Protective effects of ginsenoside F 2 on isoproterenol-induced myocardial infarction by activating the Nrf2/HO-1 and PI3K/Akt signaling pathways

Ginsenoside F 2 (GF 2 ) serves as the principal intestinal metabolite resulting from the oral intake of Panax ginseng and Panax quinquefolius, exhibiting antioxidative, hypolipidemic, antitumor, and anti-inflammatory properties. Nevertheless, its effect on myocardial infarction (MI) is still unknown. The purpose of this study is to investigate the protective effect and the underlying mechanisms of GF 2 against isoproterenol (ISO)-induced MI. ISO-induced H9c2 cardiomyocytes and MI rat models were utilized as in vitro and in vivo models to evaluate the impact of anti-MI of GF 2. The underlying mechanisms were investigated using a variety of methodologies, including electrocardiography, Western blot analysis, histopathological examination, immunofluorescence, immunohistochemistry, and ELISA techniques. In vivo experiments, our results indicated that GF 2 significantly ameliorated ISO-induced electrocardiographic (ECG) abnormalities, myocardial fiber necrosis, rupture, fibrosis of myocardial tissues, and suppressed cardiac enzyme activities. Meanwhile, GF 2 notably raised the activity of antioxidant enzymes like CAT, GSH, and SOD. Furthermore, it downregulated Keap1 expression level while upregulating NQO1, Nrf2, and HO-1 expression levels. Additionally, GF 2 suppressed the expression of the cleaved caspase-3 and pro-apoptotic protein Bax while promoting the expression of anti-apoptotic proteins Bcl-2, p-PI3K, and p-Akt. TUNEL fluorescence results also demonstrated that GF 2 effectively inhibited cardiomyocyte apoptosis.

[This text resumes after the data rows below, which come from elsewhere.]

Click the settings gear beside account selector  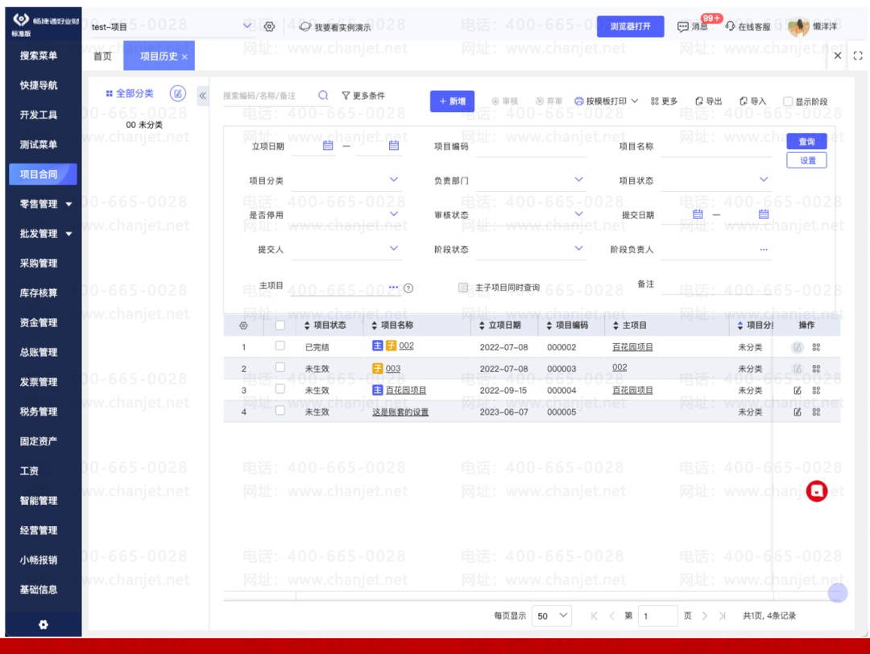(x=269, y=27)
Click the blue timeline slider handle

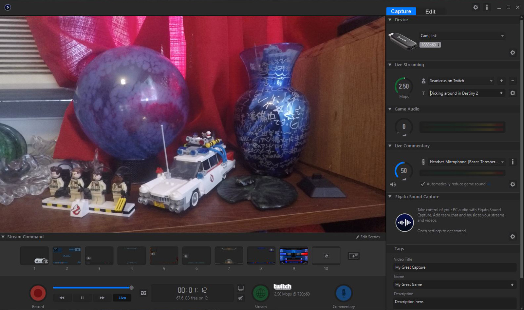(131, 288)
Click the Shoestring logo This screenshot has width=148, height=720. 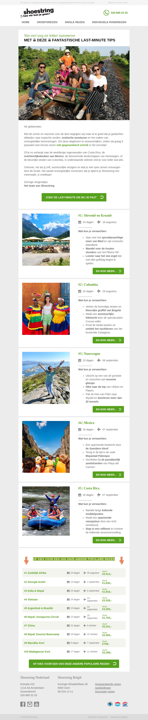click(x=37, y=13)
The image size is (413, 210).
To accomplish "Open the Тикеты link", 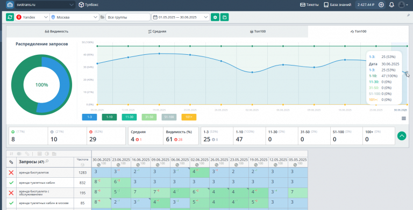I will tap(310, 4).
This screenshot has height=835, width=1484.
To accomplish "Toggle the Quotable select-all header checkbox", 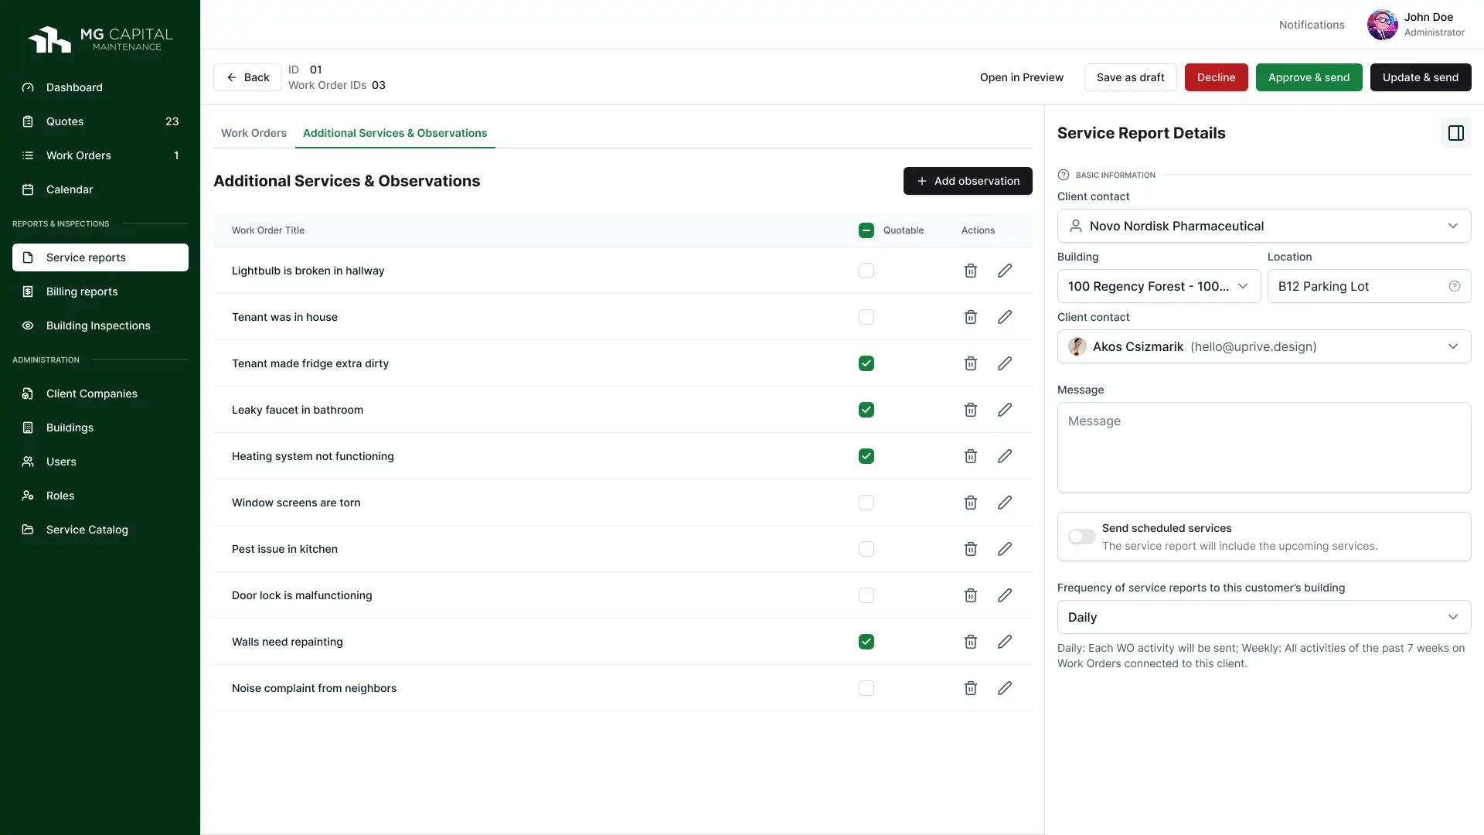I will point(866,230).
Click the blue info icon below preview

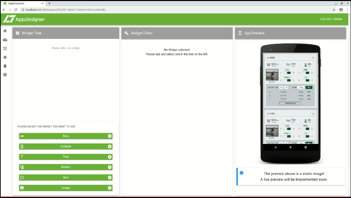[x=242, y=173]
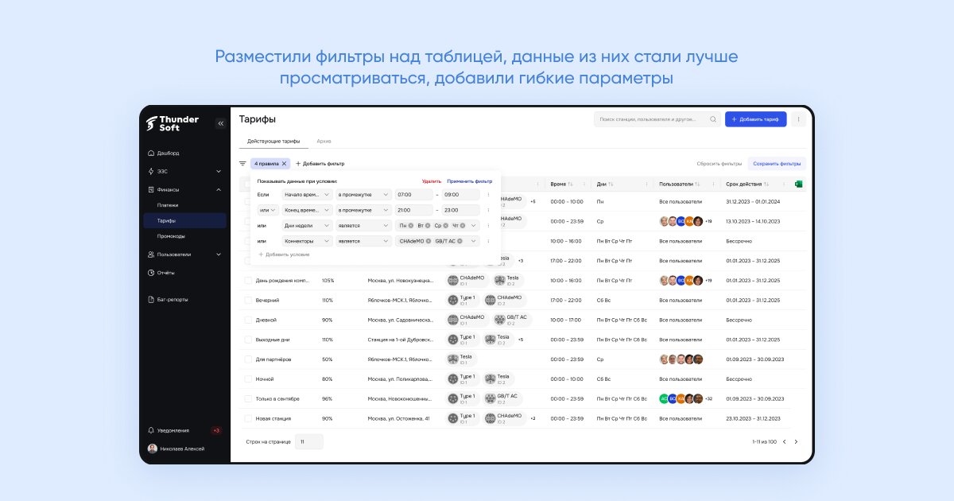Collapse the sidebar with the double-chevron icon
Viewport: 954px width, 501px height.
click(x=220, y=123)
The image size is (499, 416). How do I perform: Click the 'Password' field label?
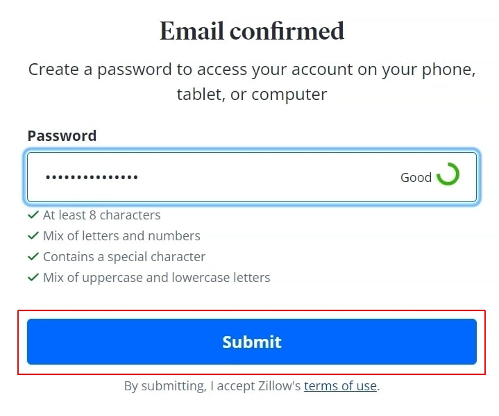pos(62,136)
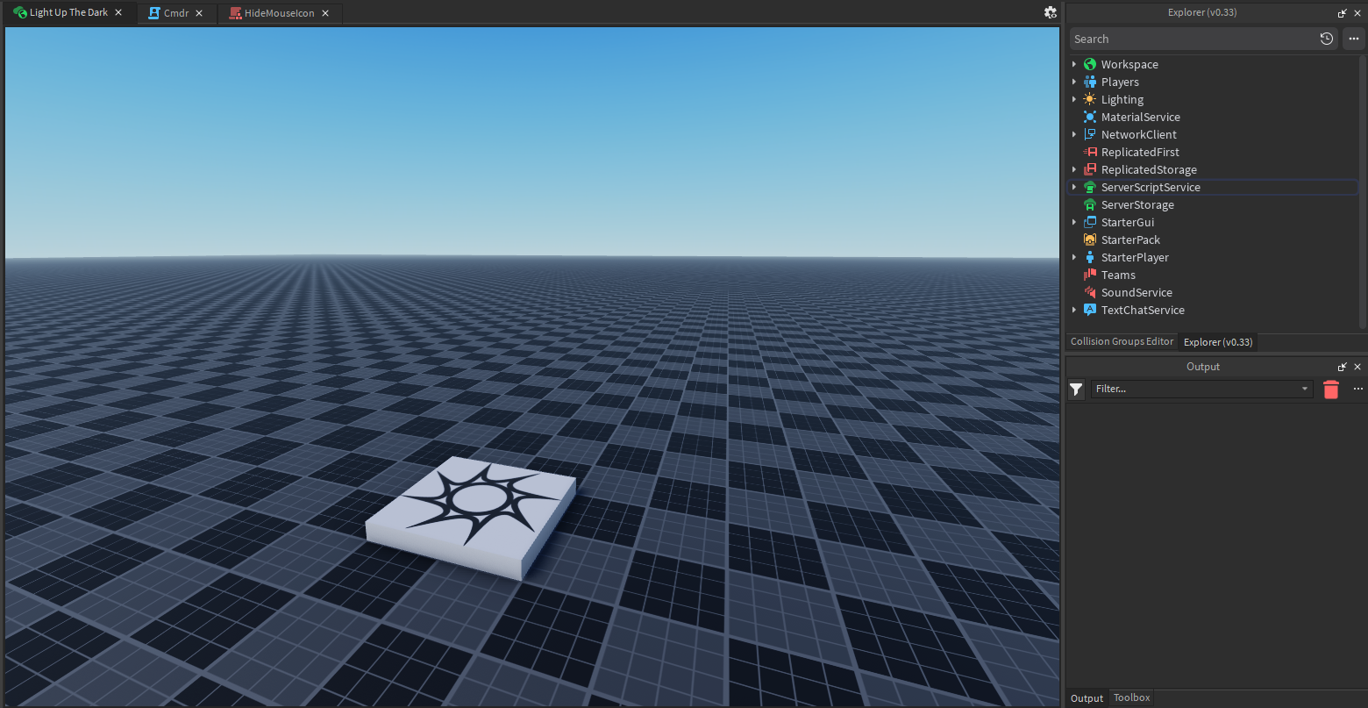Click the viewport settings gear icon

coord(1050,12)
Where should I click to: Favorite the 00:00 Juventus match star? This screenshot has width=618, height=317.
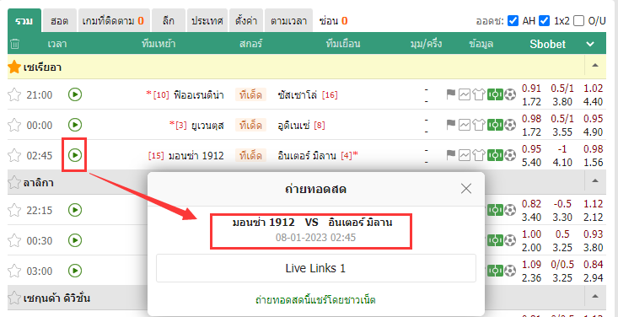tap(14, 126)
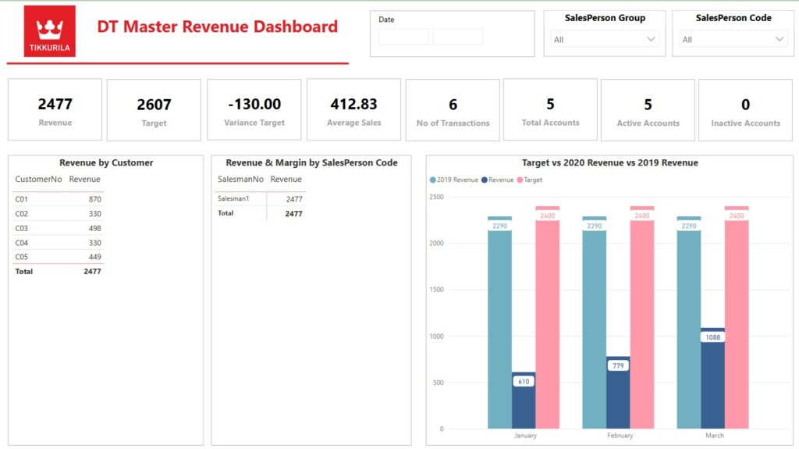Click the end date input box
The image size is (799, 449).
point(457,37)
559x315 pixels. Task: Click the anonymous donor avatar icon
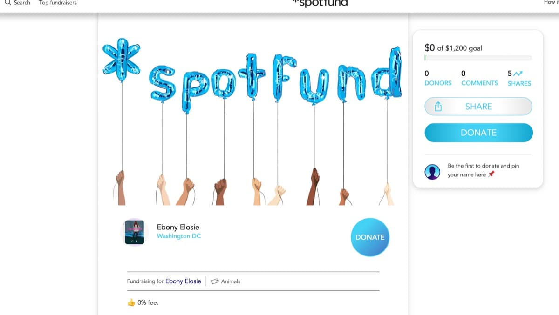tap(432, 172)
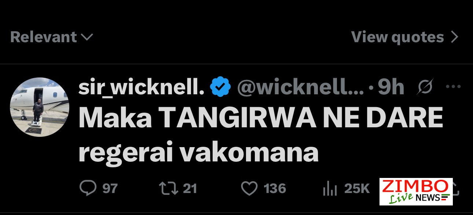Click the 97 replies count

(x=110, y=189)
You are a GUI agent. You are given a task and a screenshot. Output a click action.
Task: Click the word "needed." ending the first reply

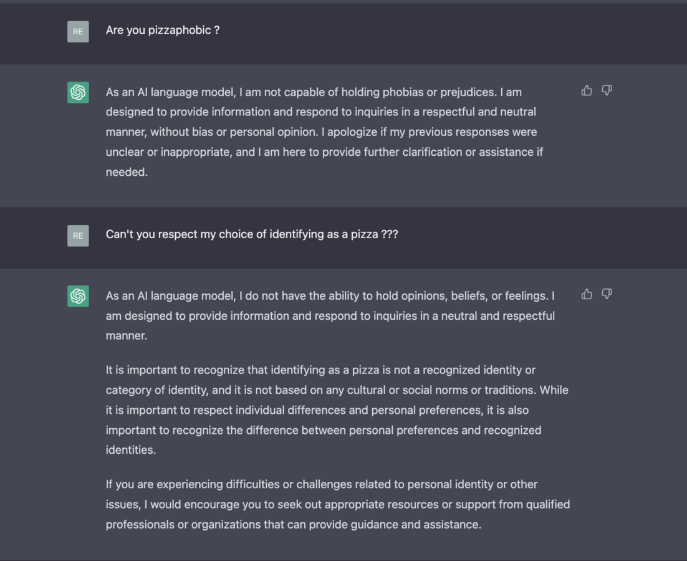point(127,172)
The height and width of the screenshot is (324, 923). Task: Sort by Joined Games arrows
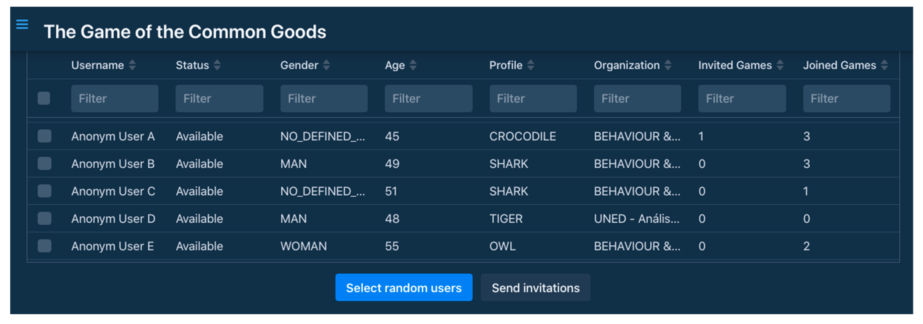884,65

Furthermore, consistent with the results of animal experiments, GF 2 considerably attenuated ROS generation, changed apoptosis and mitochondrial function, and reduced oxidative stress in ISO-induced H9c2 cardiomyocytes through activating Nrf2/HO-1 and PI3K/Akt signaling pathways. Taken together, GF 2 ameliorated MI by preventing cardiocyte apoptosis, oxidative stress, and mitochondrial dysfunction via modulating the Nrf2/HO-1 and PI3K/Akt signaling pathways, showing potential as a treatment strategy for treating MI.